Бабушка, конечно же, никогда не говорила: "Облако тикает мне в голову". Но когда я о ней пишу, она должна это сказать. Не ради меня сказать, а ради себя. Я должна для бабушки эти слова придумать — для того, чтобы будильник занял у меня в тексте место, соответствующее по масштабу его месту в бабушкиной сумке из красных и черных полос кожи, КОЖИ ЖИЗНИ, хочется сказать. Чтобы этот будильник ПОДАВЛЯЛ и ОБЕРЕГАЛ, и, если мне удастся, нежно давил и уродливо оберегал. Чтобы словами коснуться лезвия бытия, бабушка должна сказать ВСЕРДЦЕЗВЕРЬ и добавить: "Твой всердцезверь — мышь". Она должна была стать бабушкой, запевающей себя до смерти, ибо никакая болезнь ей при смерти не поможет, не поможет и другая бабушка, что — придумано и это — замаливает себя до смерти.
Литература — слово пресное. Литературе я ни полслова не должна, все слова я должна самой себе. Себе одной, ведь это я хочу высказать то, что меня окружает.
Я написала некогда: "Где это место. За утром дня как не бывало. ...есть еще во мне одно слово, одно малое судорожное сказание. Замолвить надо еще за влагу в глазу.
Чтоб глаза я еще поднять могла, надо сказать, кто нам отягощает уста, кто умаляет слово, и его как не бывало".
Земляки из Баната, если можно их так назвать, окрестили меня осквер-нительницей родного гнезда, шлюхой и ведьмой. Румынская тайная полиция объявила меня врагом государства. С обеих сторон меня травили, и обе стороны трудились рука об руку, даже если они об этом не подозревали. Им ни к чему было сговариваться, ибо предпосылкой для них служило одно и то же: они ненавидят тех, кто будоражит их упорядоченный мир.
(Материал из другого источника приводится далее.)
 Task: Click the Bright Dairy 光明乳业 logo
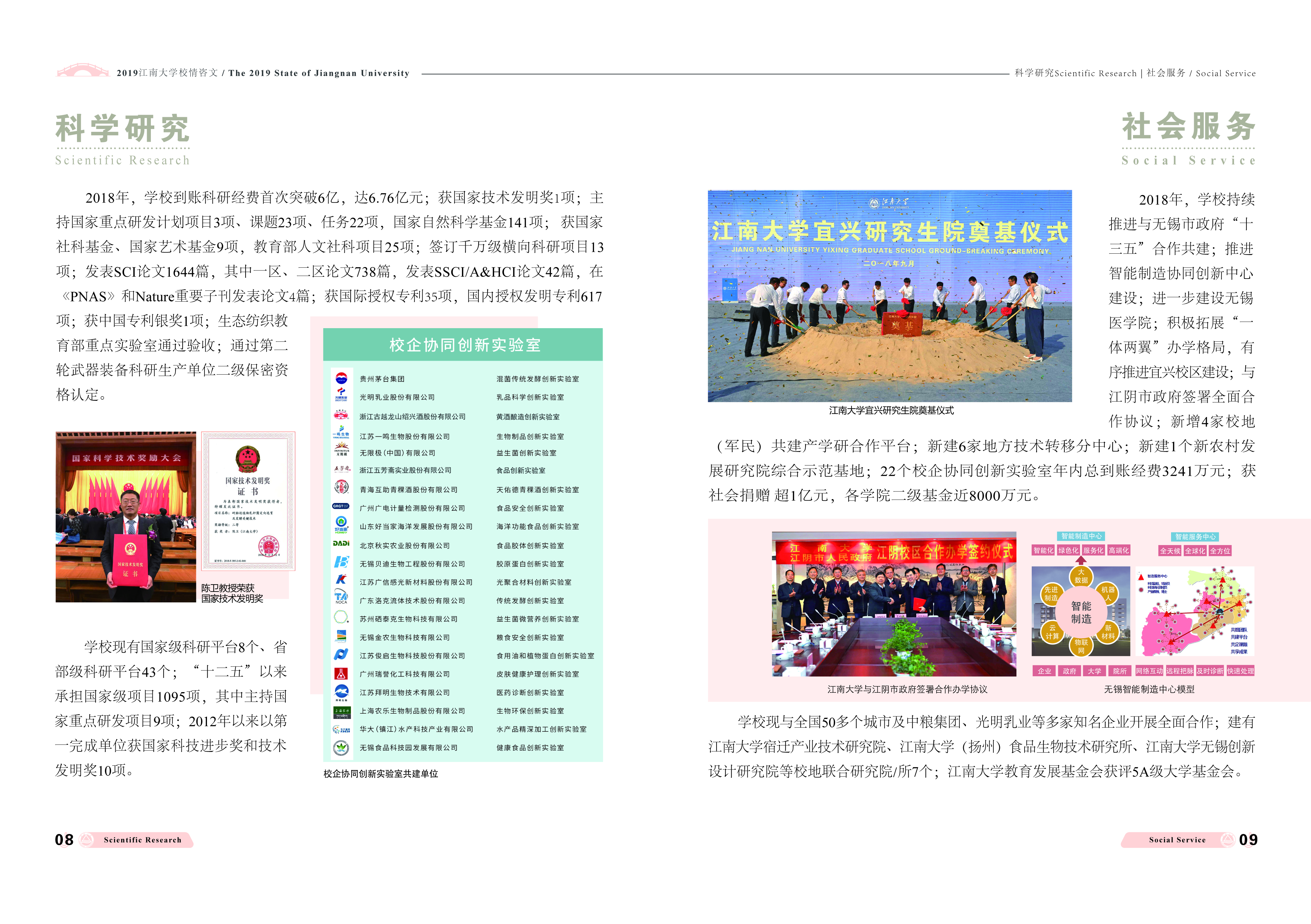[341, 395]
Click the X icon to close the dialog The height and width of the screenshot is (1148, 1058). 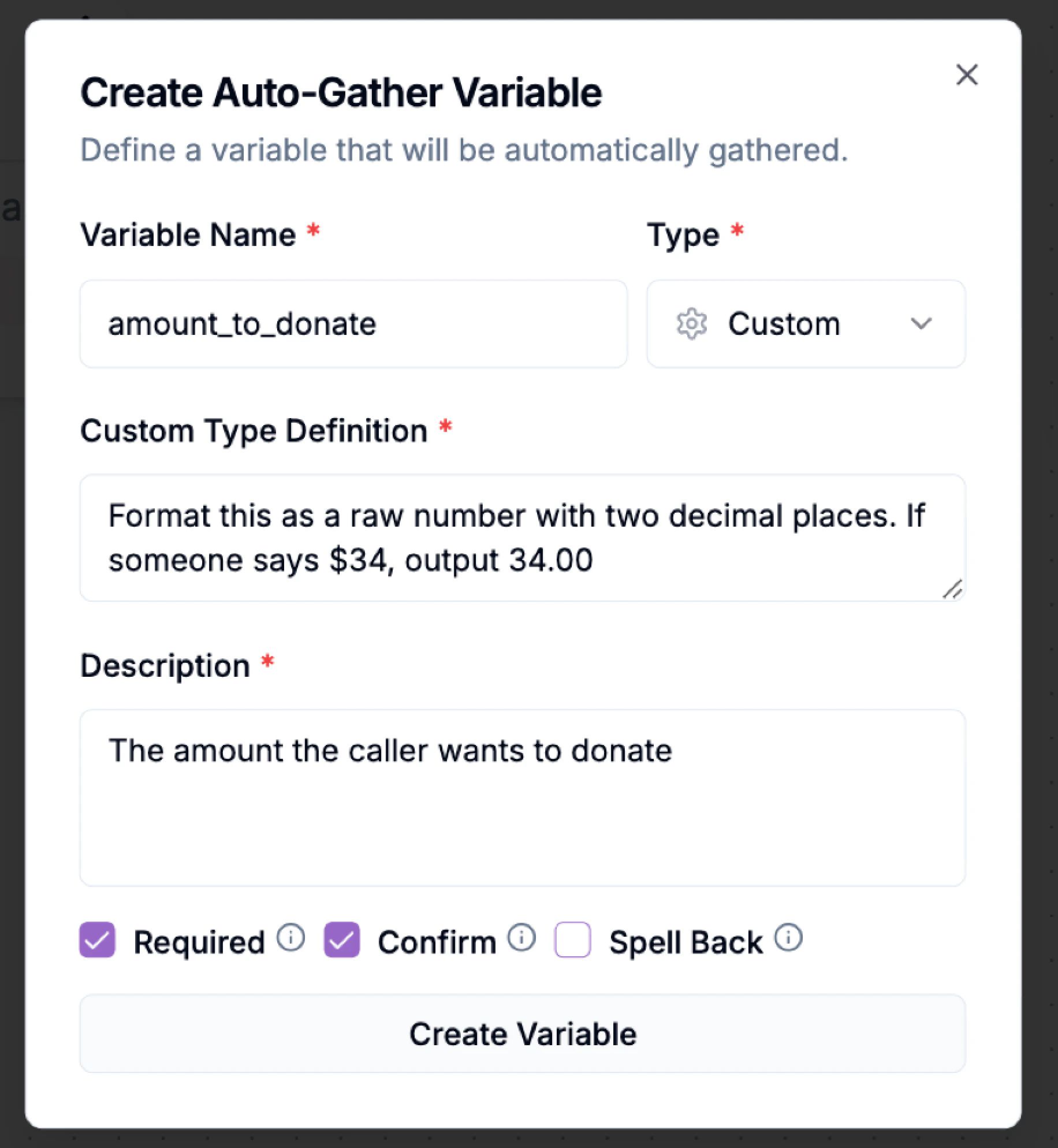click(x=967, y=75)
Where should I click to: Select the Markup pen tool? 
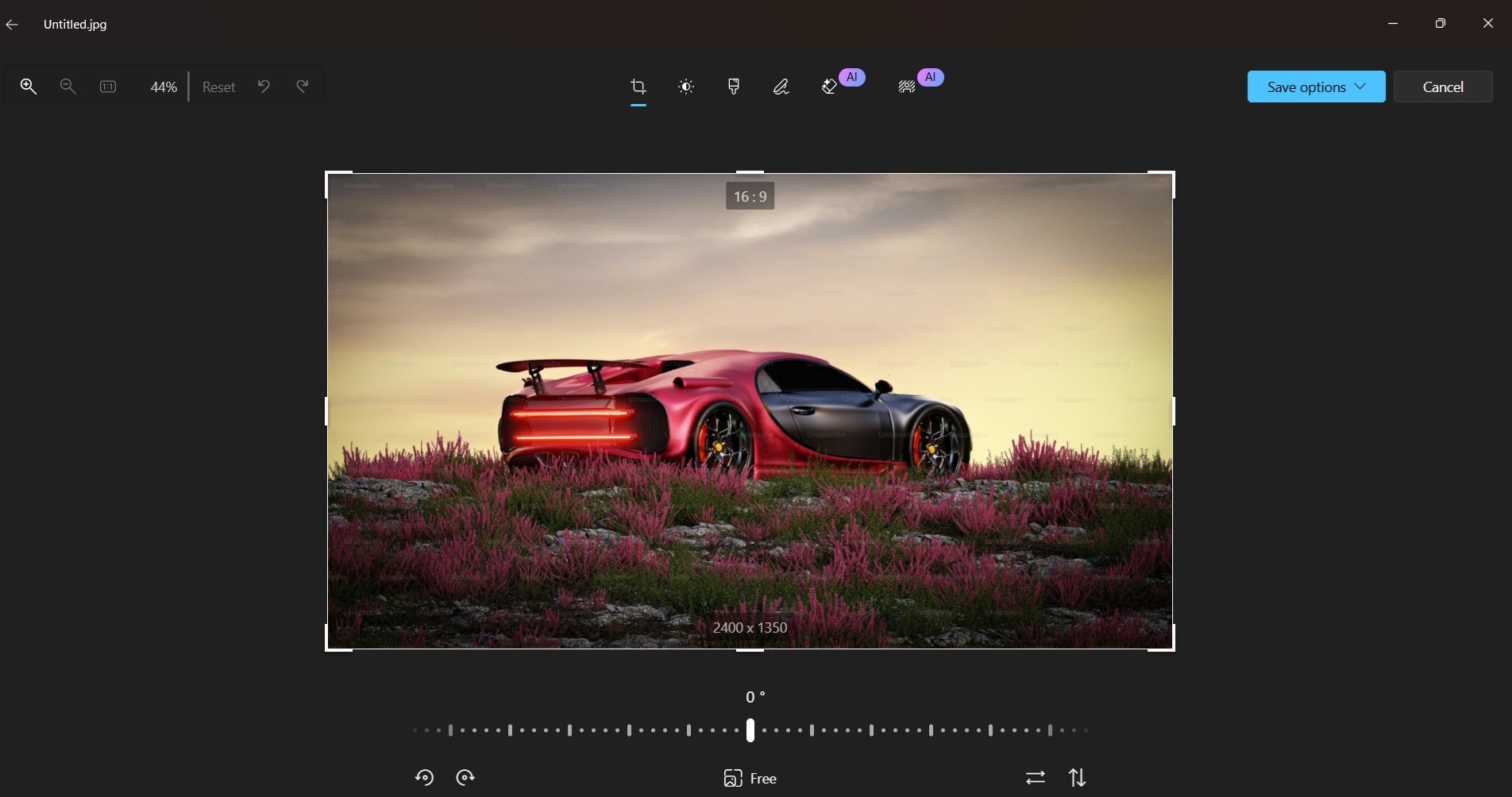pyautogui.click(x=780, y=87)

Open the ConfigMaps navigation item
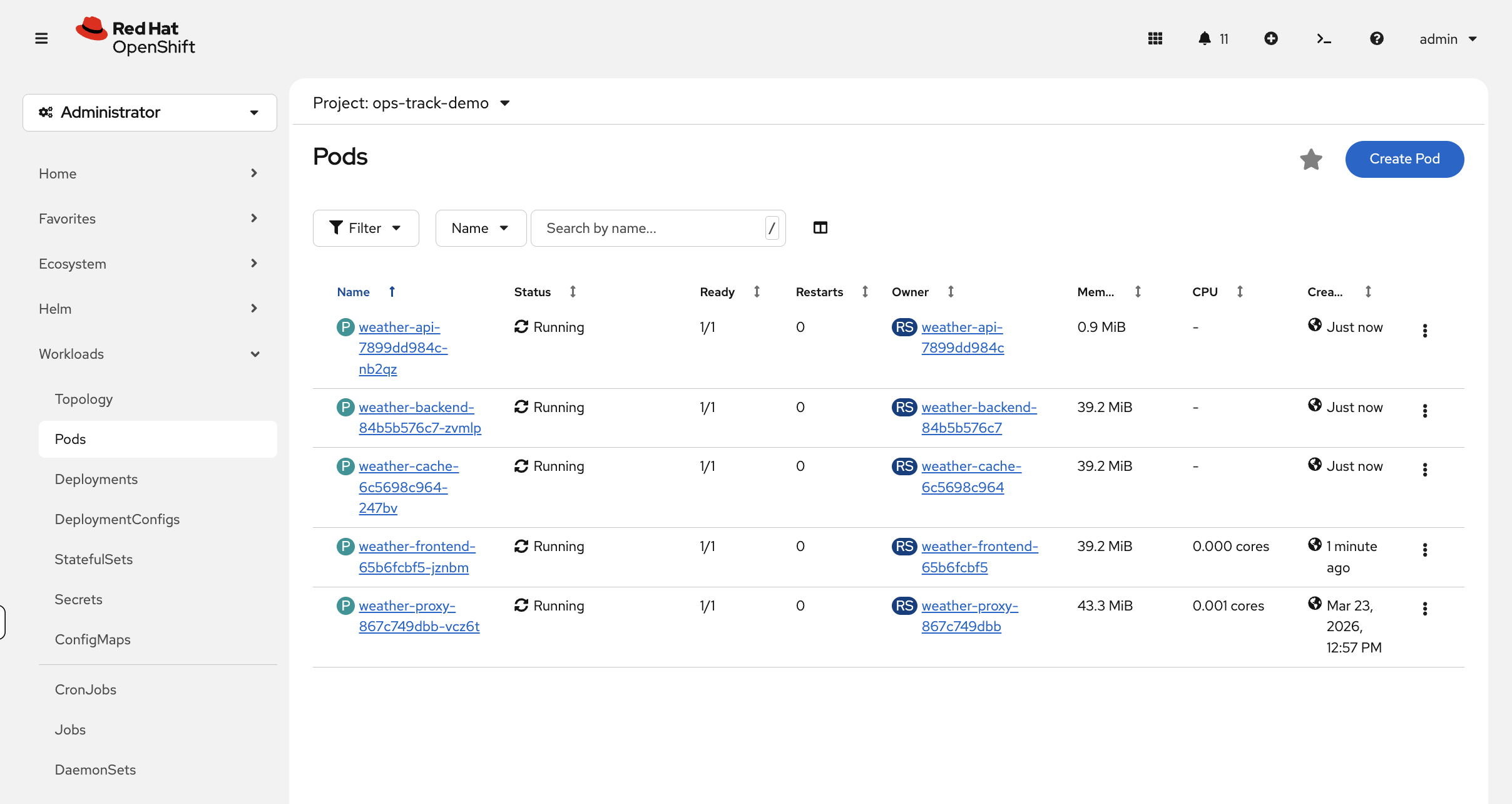coord(93,639)
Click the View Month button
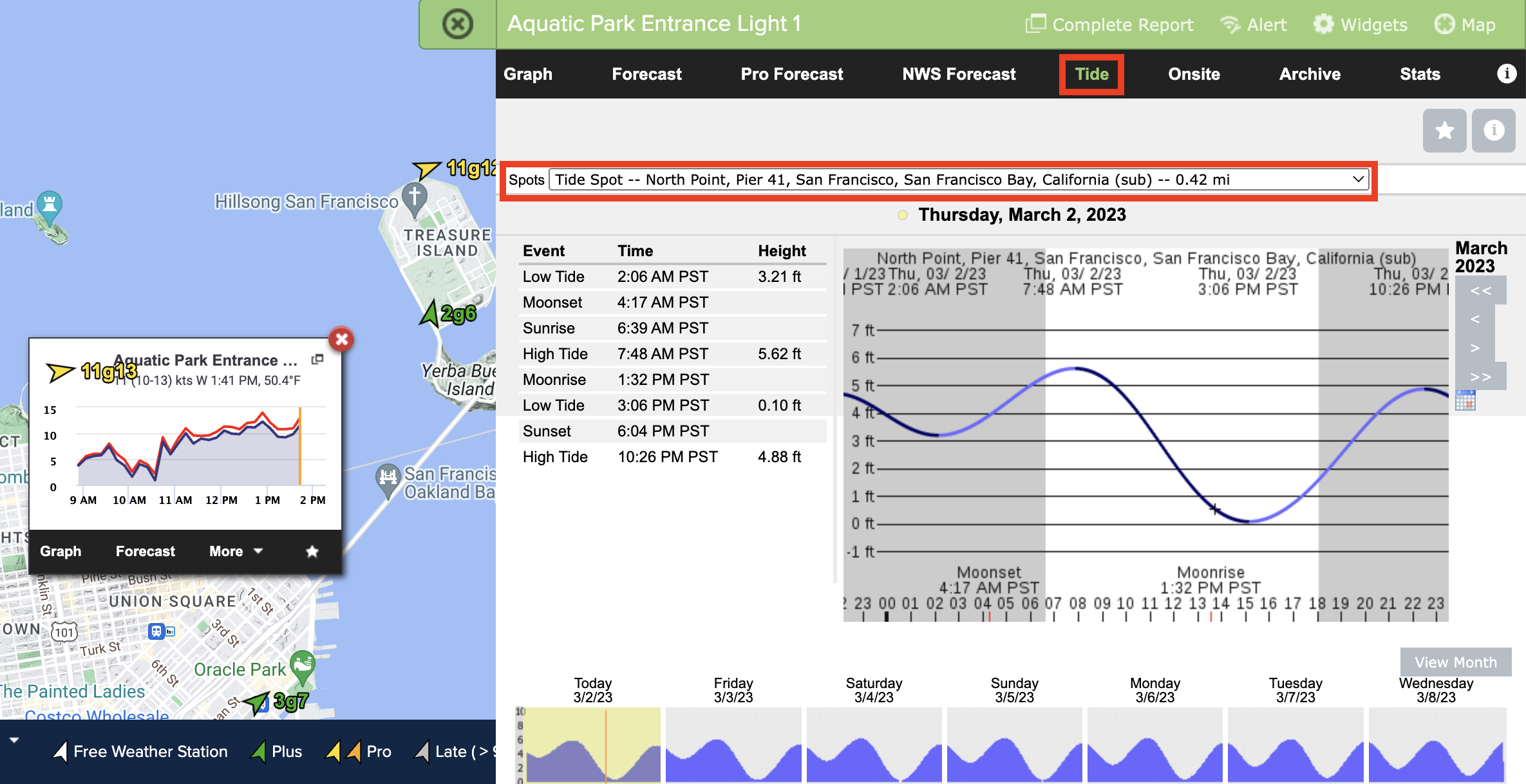 point(1455,662)
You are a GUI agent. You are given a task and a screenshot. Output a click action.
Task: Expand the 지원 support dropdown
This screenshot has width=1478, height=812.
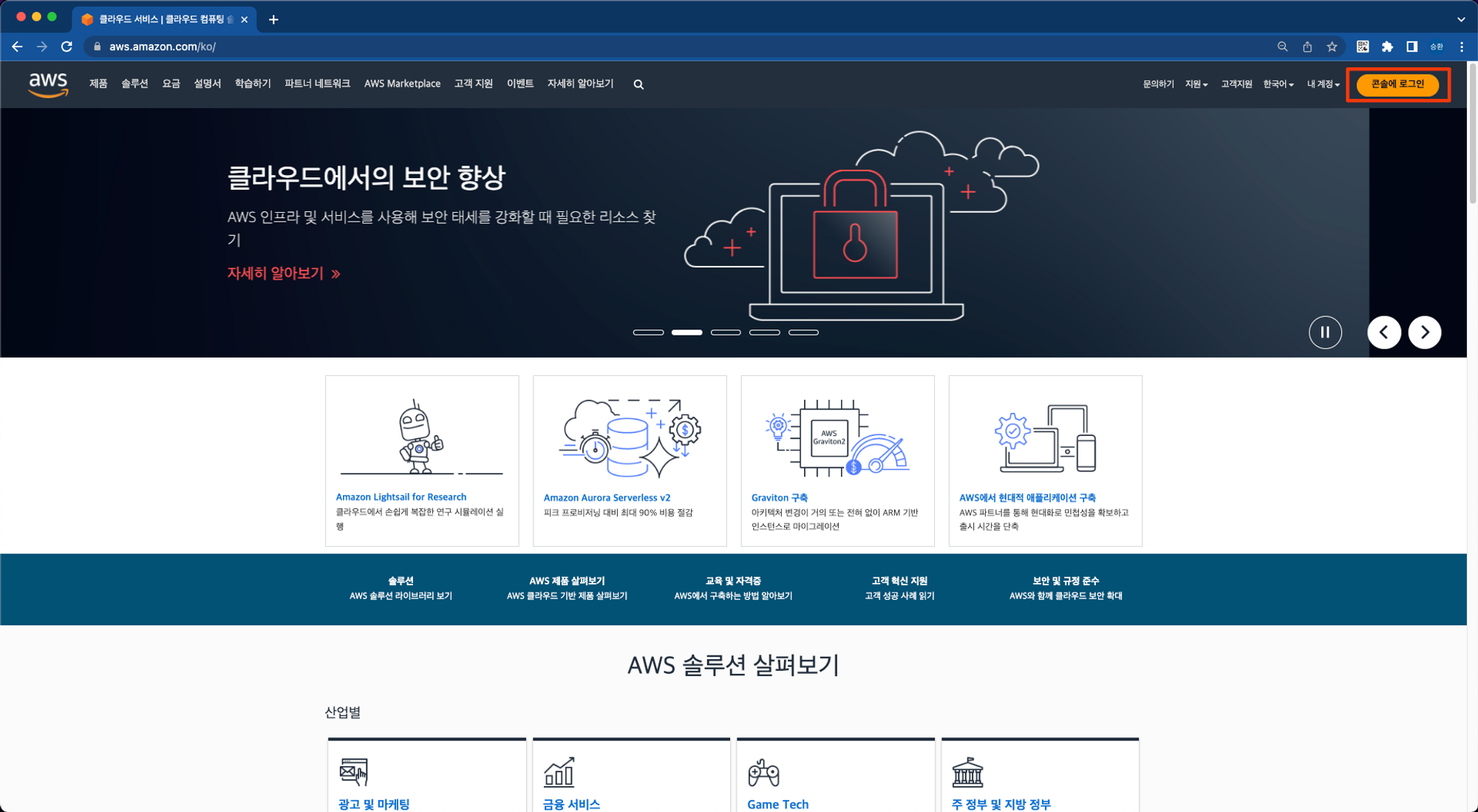pos(1196,84)
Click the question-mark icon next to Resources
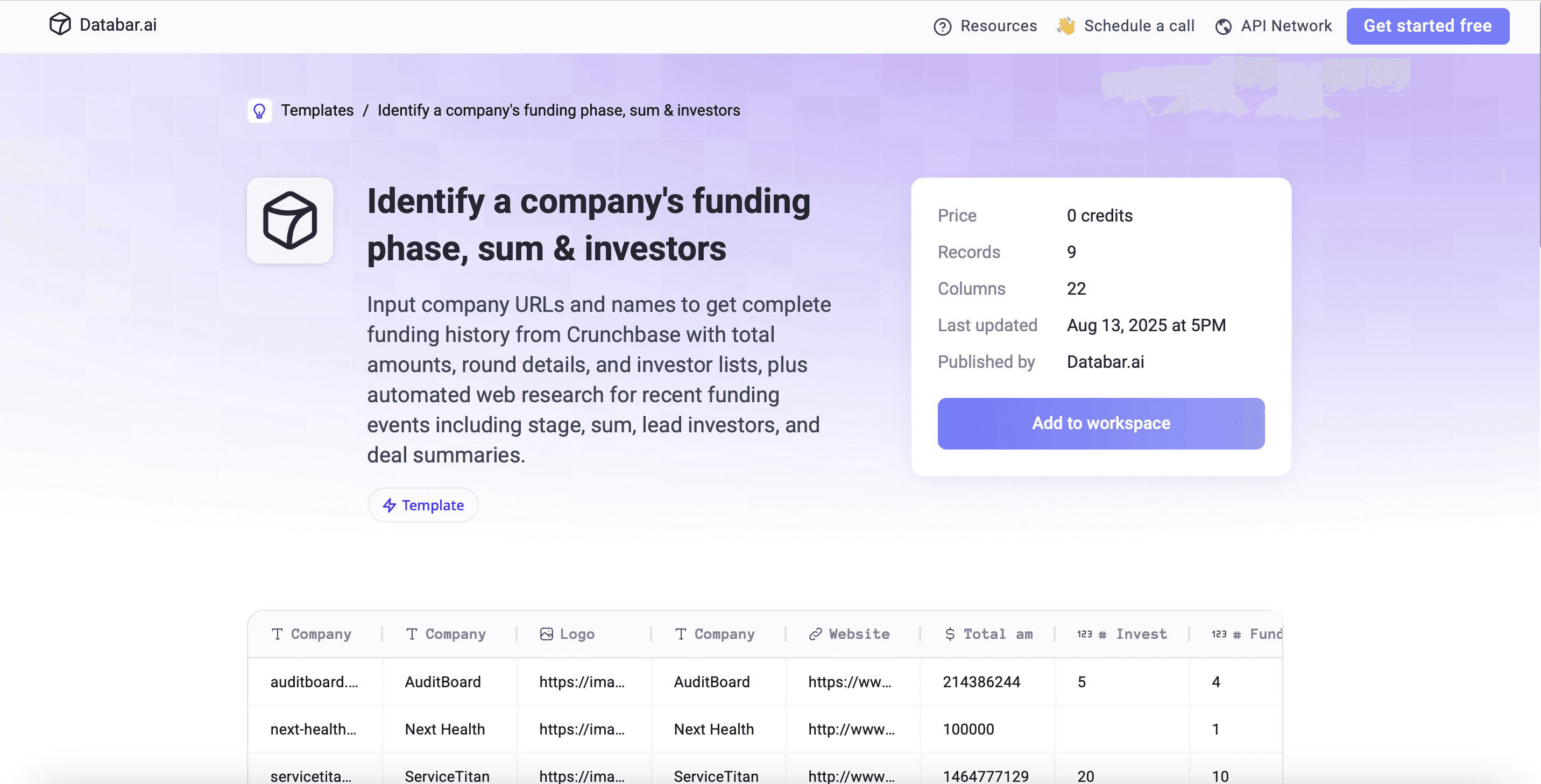 (942, 26)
Обе эти атаки утвердили меня в мысли: нападая, они тем самым признают, что находят себя в моих текстах. И злобствуют оттого, что не хотят представлять себя такими, какие они есть, но будь они другими, где бы им взять столько ярости и злобы.
Со словами в тексте выходит так же, как с теленком на диване. Когда пишешь, этому сопричастен голод в глазах. Голод в глазах пожирает слова до тех пор, пока они не увеличатся. Голод и увеличение — это диктатура текста, только и всего. Вне текста слова противятся увеличению, вовне оно неуместно и даже неприлично. По ту сторону зрительного голода снова слова становятся обычными и уменьшаются до своей потребительской ценности, возвращаясь в нормальную жизнь непишущих людей. К счастью, происходит именно так, и для того, чтобы прожить день, мне постоянно нужны обычные слова, те, что остаются сами собой, увеличенных слов я бы просто не вынесла.
Когда сверкают осколки, возникает прерывистый блеск, и целокуп-ным он никогда не станет. А когда мы останавливаемся на единичном и вдаемся в детали, целокупное предстоит нам в осколках. Оно себя само раскалывает, чтобы можно было его как следует разглядеть. А я раскалываю все это еще раз, но по-иному, чтобы суметь о нем написать. Чтобы оно обретало, приближаясь в слове, тот масштаб, к которому меня обязывают знакомые мне реальные персонажи. Между отношением к ним и отношением к слову определяется текст — пока он не придуман полностью и не сможет в какой-то степени соприкоснуться с тем, что происходило в действительности.